Once completed, the transaction is expected to deliver material operating and cost synergies for Fresenius Kabi, primarily driven by leveraging mAbxience’s manufacturing capabilities for Fresenius Kabi’s existing biosimilars business.

The transaction remains subject to regulatory approvals and other customary closing conditions and is expected to close by mid-2022.

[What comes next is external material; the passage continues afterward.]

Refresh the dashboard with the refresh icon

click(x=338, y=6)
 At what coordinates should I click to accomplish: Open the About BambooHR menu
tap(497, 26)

Ivenix strengthens Fresenius Kabi’s MedTech business and accelerates growth

Delivers on core growth vector "Expand MedTech" of Vision 2026
Provides next-generation infusion therapy platform for U.S. market
Complements Fresenius Kabi’s global infusion therapy offering
Provides Fresenius Kabi with key capabilities in hospital connectivity and creates new options for growth of MedTech business
Significant scale and growth synergies expected
Fresenius Kabi announced today that it has agreed to acquire Ivenix, Inc. („Ivenix"), a specialized infusion therapy company. The purchase price will be a combination of US$240 million upfront payment and milestone payments, strictly linked to the achievement of commercial and operating targets.

Ivenix is a privately held company based in North Andover, Massachusetts, USA. The company has developed the technologically most advanced infusion system including a large volume pump ("LVP") with administration sets, infusion management software tools, applications and analytics to inform care and advance efficiency. The Ivenix Infusion System’s innovative design and architecture sets a new standard in infusion safety, simplicity and interoperability. The system is centred around the patient and clinician and is designed to reduce infusion-related errors and drive down the total cost of ownership. After having received the U.S. Food and Drug Administration’s (FDA) approval, the Ivenix Infusion System was successfully launched in late 2021.

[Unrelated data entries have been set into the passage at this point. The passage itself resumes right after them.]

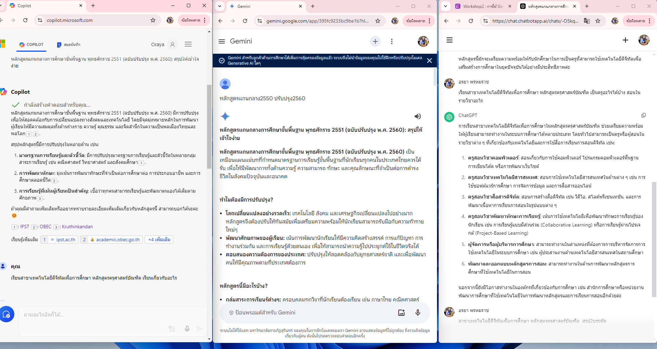The width and height of the screenshot is (657, 349).
Task: Switch to the COPILOT tab
Action: tap(31, 44)
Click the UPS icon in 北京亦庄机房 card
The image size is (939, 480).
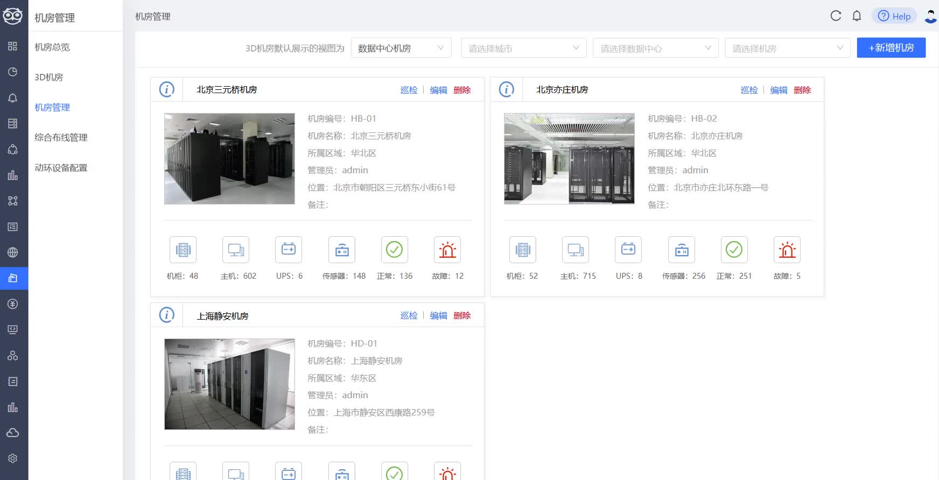pyautogui.click(x=628, y=250)
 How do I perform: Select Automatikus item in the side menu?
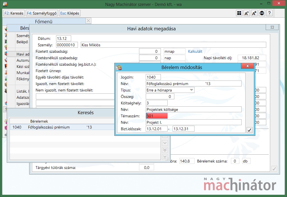point(23,60)
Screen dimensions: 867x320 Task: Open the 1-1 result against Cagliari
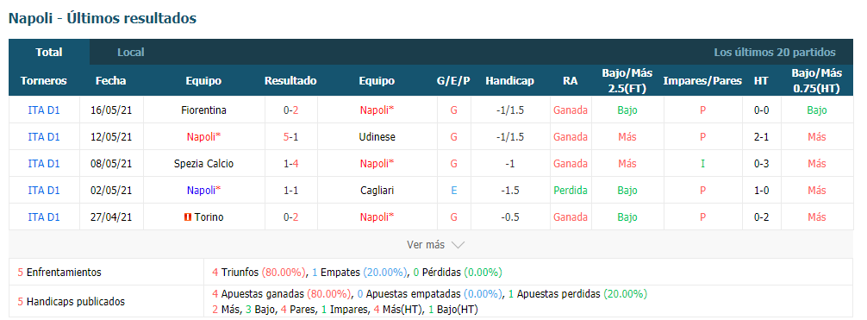tap(290, 191)
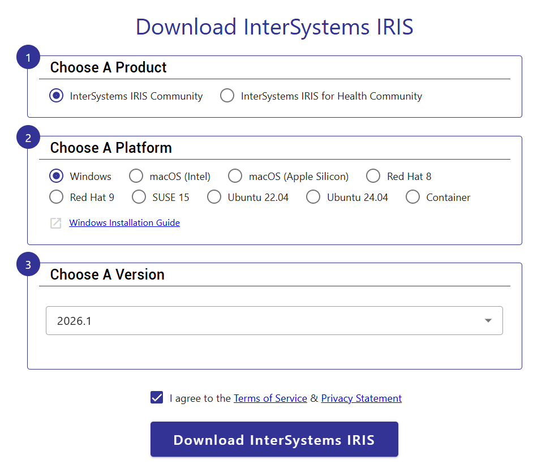Select the Windows platform option
The height and width of the screenshot is (468, 533).
[57, 176]
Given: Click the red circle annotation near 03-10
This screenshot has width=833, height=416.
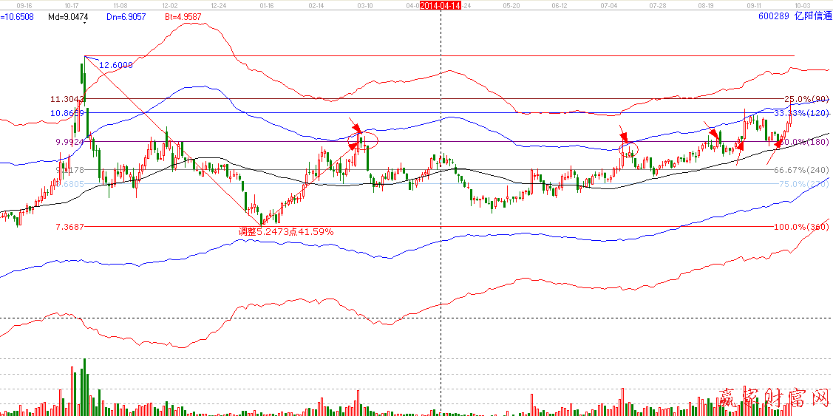Looking at the screenshot, I should click(363, 140).
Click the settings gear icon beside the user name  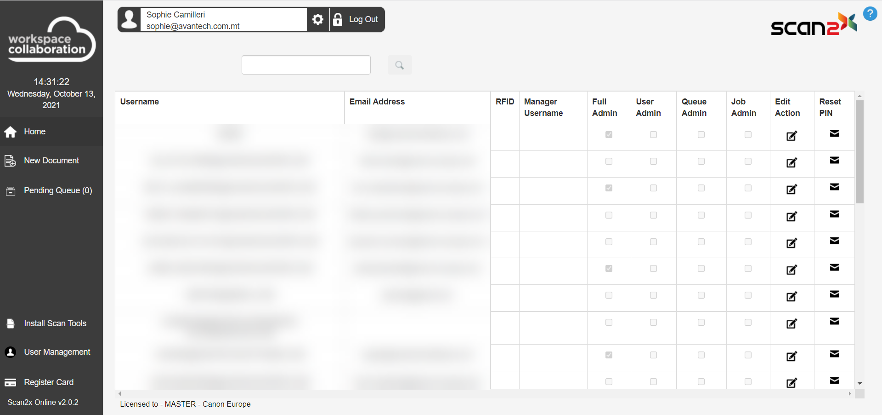click(x=317, y=19)
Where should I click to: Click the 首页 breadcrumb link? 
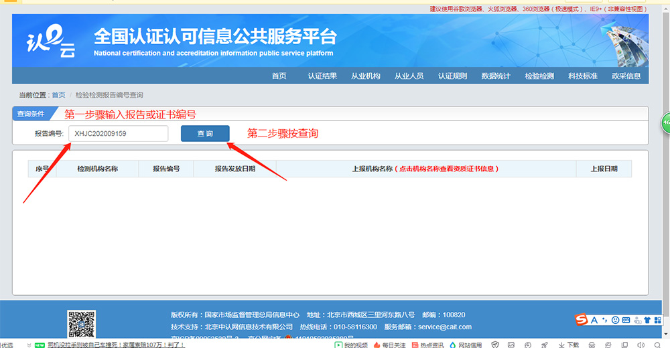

Ivenix’ Infusion System provides access to attractive growth potential for Fresenius Kabi in the large and growing infusion therapy market. The combination of Ivenix’ leading hardware and software products with Fresenius Kabi’s offerings in intravenous fluids and infusion devices will create a comprehensive and leading portfolio of premium products, forming a strong basis to enable sustainable growth in the high-value MedTech space.

The transaction is subject to regulatory approvals and other customary closing conditions and is expected to close by mid-2022.

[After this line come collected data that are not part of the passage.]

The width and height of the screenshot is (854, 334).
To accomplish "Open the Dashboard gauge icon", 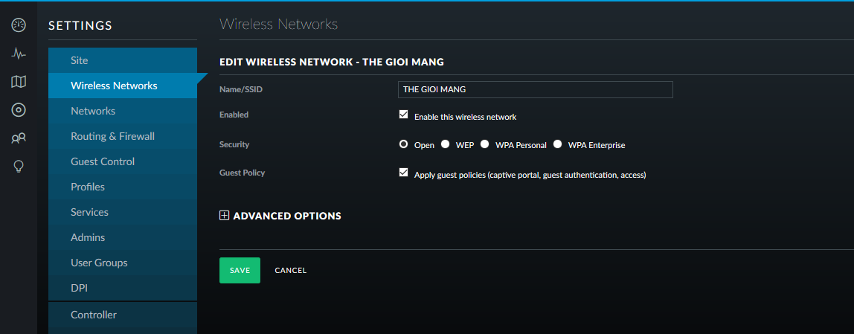I will click(x=19, y=25).
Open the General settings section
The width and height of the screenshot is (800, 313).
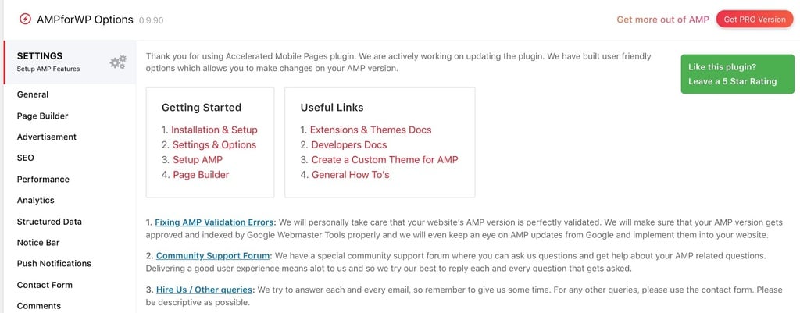click(33, 94)
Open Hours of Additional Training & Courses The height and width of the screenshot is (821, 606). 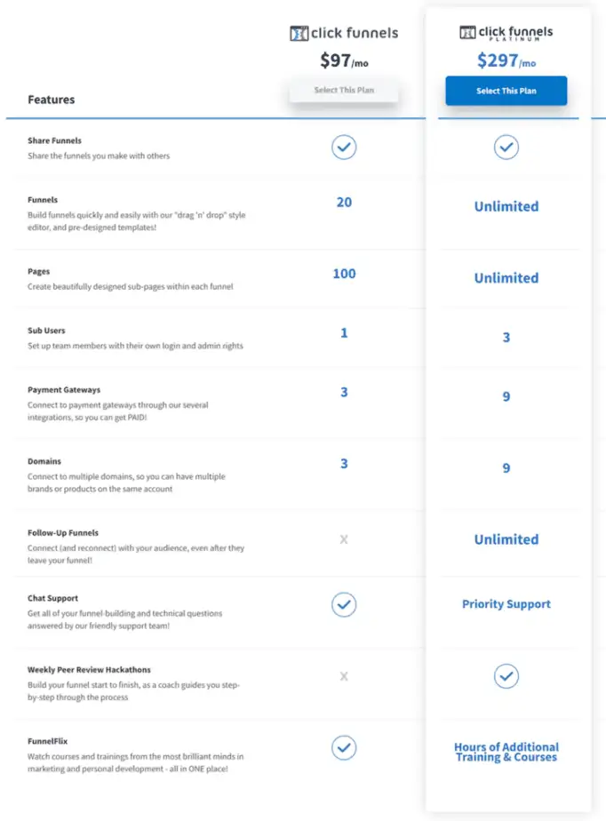[x=506, y=753]
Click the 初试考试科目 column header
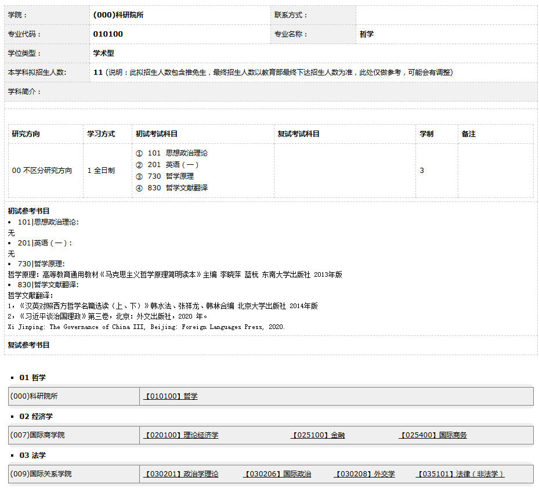Viewport: 539px width, 488px height. pos(157,134)
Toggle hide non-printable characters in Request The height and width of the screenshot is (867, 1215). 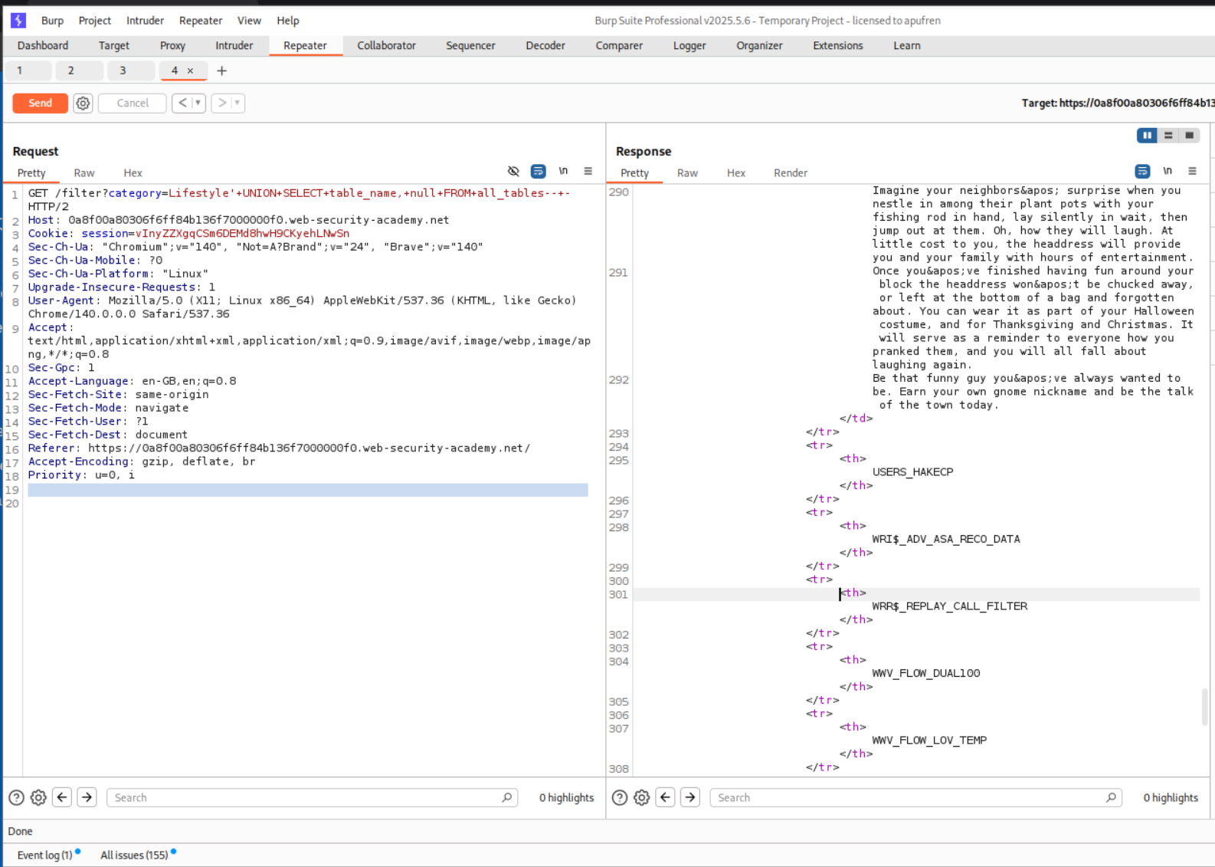point(513,171)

Financing and implications on Group financials

mAbxience is expected to be accretive to Group cash earnings per share (earnings before amortization and integration costs) right after closing. Ivenix is expected to be neutral to Group cash earnings per share in 2025 and accretive from 2026 onwards.

Combined, these acquisitions are expected to be broadly neutral to Group cash earnings per share in 2022 and accretive as of 2023.

The transactions are currently expected to be financed by cash flow and available liquidity.

Conference Call

A telephone conference on the acquisition of a majority stake in mAbxience Holding S.L. and the acquisition of Ivenix, Inc. will be held on March 31, 2022 at 1:30 p.m. CEST (7:30 a.m. EDT). All investors are cordially invited to follow the conference call in a live broadcast over the Internet at www.fresenius.com/investors. Following the call, a replay will be available on our website.